Así que, por lo visto, para el chavismo, aprovecharse de la cultura de la cancelación sí paga. No sé si los aplaudidores de este uso de la “Ley Contra el Odio” se dan cuenta del peligro que están estimulando. Sin llegar necesariamente al nivel de imbecilidad de Paraqueima, ¿quién puede asegurar que nunca se ha expresado de forma idiotamente ofensiva? ¿Quién puede garantizar que nunca lo hará, ni siquiera motivado por una serie de circunstancias personales desafortunadas que lo hagan mucho más bilioso de lo normal? Como humanos, somos imperfectos. Más de una vez actuamos de una manera de la que luego nos arrepentimos y por la que nuestros allegados o la opinión pública nos reprende con dureza. Pues ahora, esos malos pasos pueden acarrear algo mucho más grave que una reprensión moral, si se vuelven trending topic y la elite gobernante considera que un castigo fuera de proporción le va a generar muchos likes.

Sin Estado de derecho, todos somos vulnerables. Hay gente que está alentando un nuevo escenario para esa vulnerabilidad.

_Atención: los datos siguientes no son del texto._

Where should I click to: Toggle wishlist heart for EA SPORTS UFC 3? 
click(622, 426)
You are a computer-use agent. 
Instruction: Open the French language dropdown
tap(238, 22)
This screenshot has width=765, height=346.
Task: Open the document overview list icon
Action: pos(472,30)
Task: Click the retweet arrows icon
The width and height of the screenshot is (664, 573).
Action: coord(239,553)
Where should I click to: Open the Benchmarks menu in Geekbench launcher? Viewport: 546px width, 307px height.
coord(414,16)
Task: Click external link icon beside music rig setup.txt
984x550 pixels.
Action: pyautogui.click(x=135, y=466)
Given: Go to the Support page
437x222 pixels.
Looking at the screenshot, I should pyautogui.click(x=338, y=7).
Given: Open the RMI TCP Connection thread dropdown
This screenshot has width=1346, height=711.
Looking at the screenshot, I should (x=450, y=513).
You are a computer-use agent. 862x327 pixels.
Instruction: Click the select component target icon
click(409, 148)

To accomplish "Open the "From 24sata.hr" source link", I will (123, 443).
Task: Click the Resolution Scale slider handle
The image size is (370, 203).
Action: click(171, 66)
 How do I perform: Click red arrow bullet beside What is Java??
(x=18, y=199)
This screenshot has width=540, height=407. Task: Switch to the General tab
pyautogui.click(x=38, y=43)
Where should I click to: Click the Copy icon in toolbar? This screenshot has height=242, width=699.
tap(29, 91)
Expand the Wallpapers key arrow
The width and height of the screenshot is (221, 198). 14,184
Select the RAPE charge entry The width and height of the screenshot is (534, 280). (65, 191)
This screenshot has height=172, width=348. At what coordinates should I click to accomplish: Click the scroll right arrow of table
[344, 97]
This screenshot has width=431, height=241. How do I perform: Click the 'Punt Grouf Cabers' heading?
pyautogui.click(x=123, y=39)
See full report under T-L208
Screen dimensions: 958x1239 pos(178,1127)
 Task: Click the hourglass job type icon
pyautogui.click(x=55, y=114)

Heme aquí, dedicando mi columna semanal a cuestionar lo que le hicieron a Paraqueima, un sujeto que no pudiera desagradarme más. Yo no me enteré de quién es por las palabras que sellaron su destino. Como otros observadores de la política nacional, estuve desde el principio al tanto de sus intentos zafios de llamar la atención, entre otras cosas grabándose con ropa interior femenina en la cara. Eso por no decir que es parte de una oposición de mentira que integra la simulación chavista de democracia en Venezuela. Pero, como ya dije, nada de aquello importa, porque la justicia es impersonal. Por eso mismo se la encargamos al Estado y no a los agraviados por acciones nefastas, lo cual deja de tener sentido cuando el Estado no está al servicio del público. Ténganlo en cuenta la próxima vez que un conciudadano diga algo que los ofenda.